Last year I wrote about my disillusionment with the iPhone as a gaming platform. Since then, I've tried dozens more games, and my impression of the device hasn't changed much. I continue to find using my finger as an input device problematic at best, and I continue to find holding the iPhone uncomfortable after 15 minutes or so of gaming.With notable exceptions like Spider: The Secret of Bryce Manor, most iPhone games leave me cold after a period of fleeting enchantment. If I can't enjoy a game as perfectly wonderful as Plants vs. Zombies on my iPhone, then something is wrong with me or the hardware I'm playing it on. Since it can't possibly be me, it's got to be the iPhone. :-)
Okay, I know what you're thinking, iPhone game aficionado. I'm stubbornly dismissing the iPhone as a gaming platform because it doesn't match my personal gaming preferences. Well, yes I am. I can't get past the fact that its primary input device (my finger attached to my hand) obscures the game I'm trying to hold and control. Lots of people have no problem with that, but I do. Can't help it.
But here's the thing. It's not really a matter of user input; it's a matter of size. A week ago I was prepared to dismiss games on a touchscreen device with no external controls, but that was before a shiny new overpriced Apple toy entered my gaming life. Hello super-sized iPhone gaming device. Hello device I never thought I'd want (see photo above). Hello iPad.

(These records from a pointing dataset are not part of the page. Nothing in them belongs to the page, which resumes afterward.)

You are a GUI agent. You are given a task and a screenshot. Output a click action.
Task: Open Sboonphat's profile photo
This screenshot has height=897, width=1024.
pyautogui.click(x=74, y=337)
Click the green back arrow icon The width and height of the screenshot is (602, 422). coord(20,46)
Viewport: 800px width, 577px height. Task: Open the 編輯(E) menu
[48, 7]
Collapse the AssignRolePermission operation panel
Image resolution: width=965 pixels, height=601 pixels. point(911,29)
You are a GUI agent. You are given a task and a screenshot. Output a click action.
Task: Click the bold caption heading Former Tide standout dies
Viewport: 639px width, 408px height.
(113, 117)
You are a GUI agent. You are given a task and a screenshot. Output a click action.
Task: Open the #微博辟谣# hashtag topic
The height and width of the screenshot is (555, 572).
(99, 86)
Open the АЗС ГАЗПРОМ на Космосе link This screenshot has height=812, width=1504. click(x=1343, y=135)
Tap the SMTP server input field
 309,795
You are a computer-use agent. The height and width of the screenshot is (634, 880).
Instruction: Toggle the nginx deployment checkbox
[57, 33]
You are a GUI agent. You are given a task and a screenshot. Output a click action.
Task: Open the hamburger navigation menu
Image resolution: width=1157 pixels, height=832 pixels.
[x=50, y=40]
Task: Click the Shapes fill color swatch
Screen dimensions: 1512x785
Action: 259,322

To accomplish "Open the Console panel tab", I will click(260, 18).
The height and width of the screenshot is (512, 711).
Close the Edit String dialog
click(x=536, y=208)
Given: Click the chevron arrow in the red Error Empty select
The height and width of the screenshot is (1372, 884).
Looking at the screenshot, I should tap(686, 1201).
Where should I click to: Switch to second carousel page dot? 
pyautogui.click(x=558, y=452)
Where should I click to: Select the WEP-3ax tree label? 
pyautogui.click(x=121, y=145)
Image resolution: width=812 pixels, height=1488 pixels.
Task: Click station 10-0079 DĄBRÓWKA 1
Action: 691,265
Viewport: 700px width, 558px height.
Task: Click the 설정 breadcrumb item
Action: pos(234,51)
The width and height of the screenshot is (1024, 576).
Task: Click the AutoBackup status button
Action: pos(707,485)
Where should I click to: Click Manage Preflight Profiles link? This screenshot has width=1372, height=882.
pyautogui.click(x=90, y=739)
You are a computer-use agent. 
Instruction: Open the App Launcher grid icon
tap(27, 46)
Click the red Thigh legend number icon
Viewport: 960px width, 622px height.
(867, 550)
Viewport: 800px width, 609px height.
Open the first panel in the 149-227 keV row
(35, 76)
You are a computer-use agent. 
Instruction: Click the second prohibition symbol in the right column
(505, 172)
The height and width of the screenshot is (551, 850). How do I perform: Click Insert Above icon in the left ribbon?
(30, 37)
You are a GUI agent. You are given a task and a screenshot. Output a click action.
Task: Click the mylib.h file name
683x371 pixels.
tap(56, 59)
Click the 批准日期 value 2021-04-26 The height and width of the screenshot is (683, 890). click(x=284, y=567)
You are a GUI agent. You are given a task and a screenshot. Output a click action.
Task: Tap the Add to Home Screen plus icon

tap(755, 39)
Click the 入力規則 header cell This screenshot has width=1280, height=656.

Two iPad games have put my doubts to rest. The new iPad version of Pac-Man, and the iPad edition of Spider: The Secret of Bryce Manor.
Pac-Man on the iPad isn't perfect. Its virtual joystick makes the game virtually unplayable, but its swipe input option more than makes up for it. Simply swipe up, down, right, or left anywhere on the screen, and your little pill addict chomps in that direction. It works flawlessly, and the size of the screen makes it possible to experience the game in all its old-school arcade glory.
I wouldn't cite a Pac-Man port for the iPad as a shining example of the platform's potential, but as an example of a control scheme well-suited to the hardware's capabilities, it shines far brighter than Namco's iPhone version of the game.
If you admired the hand-drawn art in Spider: TSBM on the iPhone, you owe it to yourself to check out the iPad version. It's still arresting, but on the iPad's big bright screen Spider's sumptuous visuals have room to breathe.
This matters because Spider tells its story primarily through its environments. The player explores the visual aftermath of events that occurred long ago, and the enhanced HD visuals in this version make that detective work even more satisfying. The iPad version adds a co-op 'Sidekick mode' for two players and additional 'Director's Cut' levels.
I'm making my way through a slew of other iPad games that make especially good use of the hardware (Osmos, Little Things, Shot Shot Shoot), and I'm enjoying some terrific titles for kids with my daughter. I'll report on those in my next post. Also, David Carlton at Malvasia Bianca recently alerted me to the iPad version of Frotz, so Planetfall, here I come!
If you have other iPad games you'd like to recommend, let me know. If you'd like to counter my "iPhone = bad gaming device" contention, by all means fire away. Given the number of iPhone games sold on Apple's app store, I have a feeling my opinion is a minority one.